G.N. - Oui, je le déplore, mais je comprends qu'un contrôle abstrait des lois fédérales soit difficilement conciliable avec nos institutions de démocratie directe. Chaque loi fédérale peut en effet être soumise au vote populaire, pour autant que 50000 citoyens (ou 8 cantons) le demandent. Avec ce système de référendum facultatif, le peuple a en quelque sorte toujours le dernier mot, qu'il ait demandé le vote ou qu'il ait renoncé à le faire. Ce n'est donc qu'avec une certaine prudence qu'on peut concevoir, dans ce contexte, une intervention du juge constitutionnel.

  • A.J. - Est-il question d'introduire, d'une manière ou d'une autre, ce contrôle de la constitutionnalité des lois fédérales ?

G.N. - Permettez-moi d'abord de préciser un point : la Constitution fédérale n'interdit pas au Tribunal fédéral de contrôler, dans un cas concret, la constitutionnalité d'une norme du droit fédéral. La Constitution - à son article 191 - prévoit simplement que le Tribunal fédéral est tenu d'appliquer les lois fédérales et le droit international. Selon l'interprétation de cette règle, une obligation d'appliquer ne signifie pas une interdiction de contrôle de la constitutionnalité. Vous me direz que ces distinctions sont un peu subtiles, mais c'est le reflet d'une jurisprudence très nuancée sur cette question. En outre, comme notre jurisprudence admet le principe de la primauté du droit international, on en déduit, en substance, qu'il n'y a pas lieu d'appliquer une règle du droit fédéral contraire au droit international. En matière de droits fondamentaux, les garanties constitutionnelles fédérales correspondent souvent à celles qui sont énoncées dans des instruments internationaux de protection des droits de l'homme (la CEDH, le Pacte ONU II, notamment). Dans ce domaine, sur de nombreux points, ce mécanisme permet en pratique le contrôle de la constitutionnalité non seulement des lois cantonales mais également des lois fédérales.

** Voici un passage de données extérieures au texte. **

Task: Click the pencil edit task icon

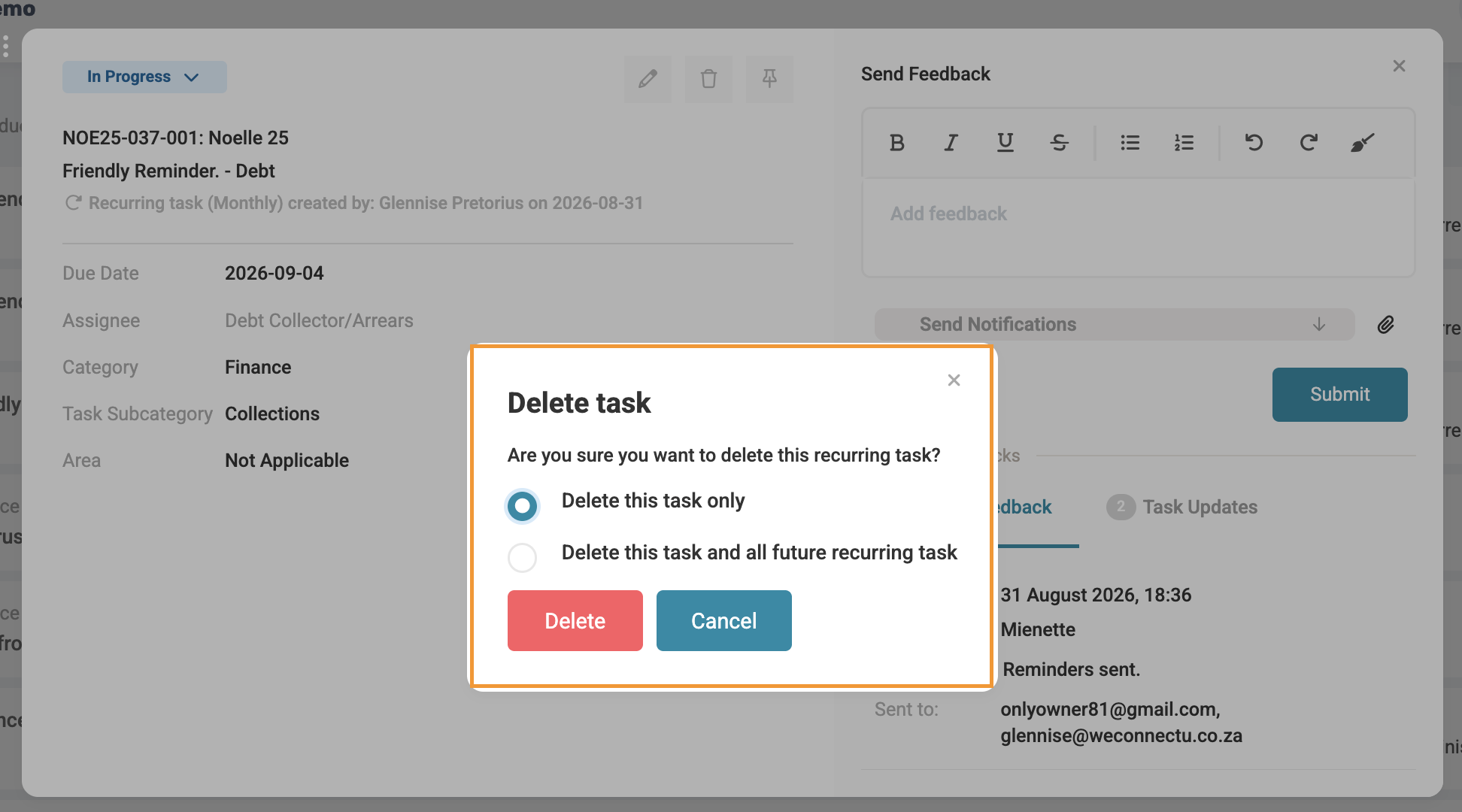Action: click(x=648, y=79)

  • A.J. - Vous estimez donc que, dans le résultat, le système helvétique n'est pas si lacunaire.

G.N. - Effectivement. Et il faut tenir compte encore d'autres éléments. Le législateur fédéral, lorsqu'il élabore une nouvelle norme, accorde une grande importance à l'examen de sa constitutionnalité ainsi que de sa conformité au droit international. Cela fait toujours l'objet d'une analyse approfondie par les services juridiques de l'administration fédérale. Par ailleurs, quand une loi fédérale se prête à plusieurs interprétations, le Tribunal fédéral choisit nécessairement celle qui est conforme à la Constitution fédérale et au droit international. Enfin, le Tribunal fédéral est une véritable cour constitutionnelle, dotée d'un plein pouvoir d'examen, lorsqu'il s'agit de contrôler les lois cantonales. Or les cantons ont encore des compétences assez larges dans notre système fédéraliste, notamment en matière de procédure pénale, civile et administrative. C'est ainsi que la jurisprudence constitutionnelle du Tribunal fédéral a joué un grand rôle dans le développement des garanties du procès équitable, par une interprétation dynamique de la Constitution fédérale et de la Convention européenne des droits de l'homme.

A.J. - Merci, Monsieur le président, d'avoir répondu à nos questions et d'avoir évoqué ainsi quelques caractéristiques de la juridiction constitutionnelle en Suisse.

(1) À ce propos, voir l'ouvrage « Recht, Ethik, Religion : Festgabe für Bundesrichter Dr. Giusep Nay zum 60. Geburtstag », publié à Lucerne (Suisse) en 2002.